Study material.
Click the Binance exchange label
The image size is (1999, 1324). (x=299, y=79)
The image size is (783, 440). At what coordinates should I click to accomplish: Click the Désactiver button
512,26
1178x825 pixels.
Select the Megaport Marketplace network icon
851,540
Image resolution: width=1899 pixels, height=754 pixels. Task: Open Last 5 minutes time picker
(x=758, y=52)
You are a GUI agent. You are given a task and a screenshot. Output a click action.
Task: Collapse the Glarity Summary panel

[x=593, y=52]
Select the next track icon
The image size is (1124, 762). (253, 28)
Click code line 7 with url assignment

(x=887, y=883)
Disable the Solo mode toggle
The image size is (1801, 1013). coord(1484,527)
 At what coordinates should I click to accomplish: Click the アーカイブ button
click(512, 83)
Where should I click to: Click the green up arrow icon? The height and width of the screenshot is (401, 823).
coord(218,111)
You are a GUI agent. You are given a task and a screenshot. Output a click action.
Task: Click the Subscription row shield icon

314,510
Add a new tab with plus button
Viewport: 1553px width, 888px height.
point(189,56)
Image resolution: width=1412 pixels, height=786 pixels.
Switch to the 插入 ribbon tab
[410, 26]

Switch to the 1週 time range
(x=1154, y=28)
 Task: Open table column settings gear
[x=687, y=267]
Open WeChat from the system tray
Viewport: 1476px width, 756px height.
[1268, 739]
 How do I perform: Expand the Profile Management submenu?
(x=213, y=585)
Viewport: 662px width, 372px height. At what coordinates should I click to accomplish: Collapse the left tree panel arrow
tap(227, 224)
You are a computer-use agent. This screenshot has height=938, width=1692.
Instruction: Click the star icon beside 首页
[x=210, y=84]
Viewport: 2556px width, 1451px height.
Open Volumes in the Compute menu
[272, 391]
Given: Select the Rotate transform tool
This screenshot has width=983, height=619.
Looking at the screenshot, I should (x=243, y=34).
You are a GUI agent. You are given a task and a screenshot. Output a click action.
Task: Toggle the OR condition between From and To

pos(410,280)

What you are asked to do. In full and word for word, output the material.

Response to this task.
Click the Binance exchange label
The image size is (1999, 1324). (x=299, y=79)
The image size is (783, 440). At what coordinates should I click to accomplish: Click the Désactiver button
512,26
1178x825 pixels.
Select the Megaport Marketplace network icon
851,540
Image resolution: width=1899 pixels, height=754 pixels. Task: Open Last 5 minutes time picker
(x=758, y=52)
You are a GUI agent. You are given a task and a screenshot. Output a click action.
Task: Collapse the Glarity Summary panel

[x=593, y=52]
Select the next track icon
The image size is (1124, 762). (253, 28)
Click code line 7 with url assignment

(x=887, y=883)
Disable the Solo mode toggle
The image size is (1801, 1013). coord(1484,527)
 At what coordinates should I click to accomplish: Click the アーカイブ button
click(512, 83)
Where should I click to: Click the green up arrow icon? The height and width of the screenshot is (401, 823).
coord(218,111)
You are a GUI agent. You are given a task and a screenshot. Output a click action.
Task: Click the Subscription row shield icon

314,510
Add a new tab with plus button
Viewport: 1553px width, 888px height.
point(189,56)
Image resolution: width=1412 pixels, height=786 pixels.
Switch to the 插入 ribbon tab
[410, 26]

Switch to the 1週 time range
(x=1154, y=28)
 Task: Open table column settings gear
[x=687, y=267]
Open WeChat from the system tray
Viewport: 1476px width, 756px height.
[1268, 739]
 How do I perform: Expand the Profile Management submenu?
(x=213, y=585)
Viewport: 662px width, 372px height. At what coordinates should I click to accomplish: Collapse the left tree panel arrow
tap(227, 224)
You are a computer-use agent. This screenshot has height=938, width=1692.
Instruction: Click the star icon beside 首页
[x=210, y=84]
Viewport: 2556px width, 1451px height.
Open Volumes in the Compute menu
[272, 391]
Given: Select the Rotate transform tool
This screenshot has width=983, height=619.
Looking at the screenshot, I should (x=243, y=34).
You are a GUI agent. You are given a task and a screenshot. Output a click action.
Task: Toggle the OR condition between From and To

pos(410,280)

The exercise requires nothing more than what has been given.